El valor de la renuncia
Cuando los sesudos analistas políticos califican la victoria de Theresa May en las legislativas británicas como de “pírrica”, locución que alude a las batallas ganadas a un coste muy elevado (“Otra victoria como esta y volveré solo a casa”. Pirro, rey de Epiro), el líder laborista, Jeremy Corbyn, insiste en la petición de renuncia a la premier del brexit duro.
Esta circunstancia -lógica para las formas políticas anglosajonas, pero no tanto para otras latitudes de la vieja Europa- y la teatral última dimisión ofrecida hace ahora apenas dos meses por la anglófona Esperanza Aguirre, me llevan a reflexionar sobre el concepto de renuncia en la vida política pública y partidaria en el Estado español. Hace unos días me decía un amigo que “hay muchos tipos de renuncia, pero que no todas tienen el mismo valor”. Yo le respondí que no podía estar más en lo cierto.

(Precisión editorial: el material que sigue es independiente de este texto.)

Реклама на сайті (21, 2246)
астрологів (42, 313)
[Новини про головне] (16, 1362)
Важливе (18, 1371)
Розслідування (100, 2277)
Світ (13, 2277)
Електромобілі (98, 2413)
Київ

Más deudor que heredero (acepción que implica gran responsabilidad y saber estar a la altura) de aquellos políticos que lucharon tras largas y dramáticas décadas de exilio (exterior e interior) por lograr espacios de democracia y libertad para mi país, me pregunto qué queda de aquella cultura en la actual política. Qué queda del ejemplo de aquellos hombres y mujeres del ideológicamente plural destierro republicano que, en aras a la defensa y ampliación de las conquistas políticas y sociales y en el mantenimiento de unos irrenunciables principios doctrinales y de servicio público, supieron renunciar a la comodidad de una vida segura, a los amigos de antaño, al dinero y a la tierra misma donde se nació. Una renuncia para ganar un futuro colectivo en paz y libertad.
En el panorama actual, el concepto de renuncia política parece situarse al borde de la extinción por su corta traslación al ámbito práctico, por su casi nula materialización. Pero en los escasos casos en que se ejerce, tampoco adquiere el mismo valor.
Son renuncias que reciben de los compañeros de partido el falso atributo de la “ejemplaridad” cuando en verdad su única virtud es la de la contumacia, entendida como tenacidad en mantener un error. Por lo demás, adolece de cualquier valor. Este tipo de renuncias son propias de políticos mediocres, acostumbrados a rodearse de aduladores y colaboradores más mediocres aún, que nunca les harán sombra. Son dejaciones asociadas a un concepto maquiavélico de la política en el que la preservación del poder, a costa de lo que sea, resulta un objetivo de primer orden.
En estos tiempos en los que la política está sometida a continuos test de estrés, a exámenes inmediatos a través de las redes sociales y las nuevas tecnologías de la información, en estos tiempos en los que la dimensión del empoderamiento comunitario en el ámbito político es cada vez mayor, en los que el nivel de transparencia exigida a la clase política ha ganado muchos enteros y en los que la rapidez en que se suceden los acontecimientos genera un desgaste más acusado en nuestros representantes, la renuncia como fuerza ética va llamando a la puerta de los políticos con fuertes aldabonazos. De nuestros próceres depende su apertura.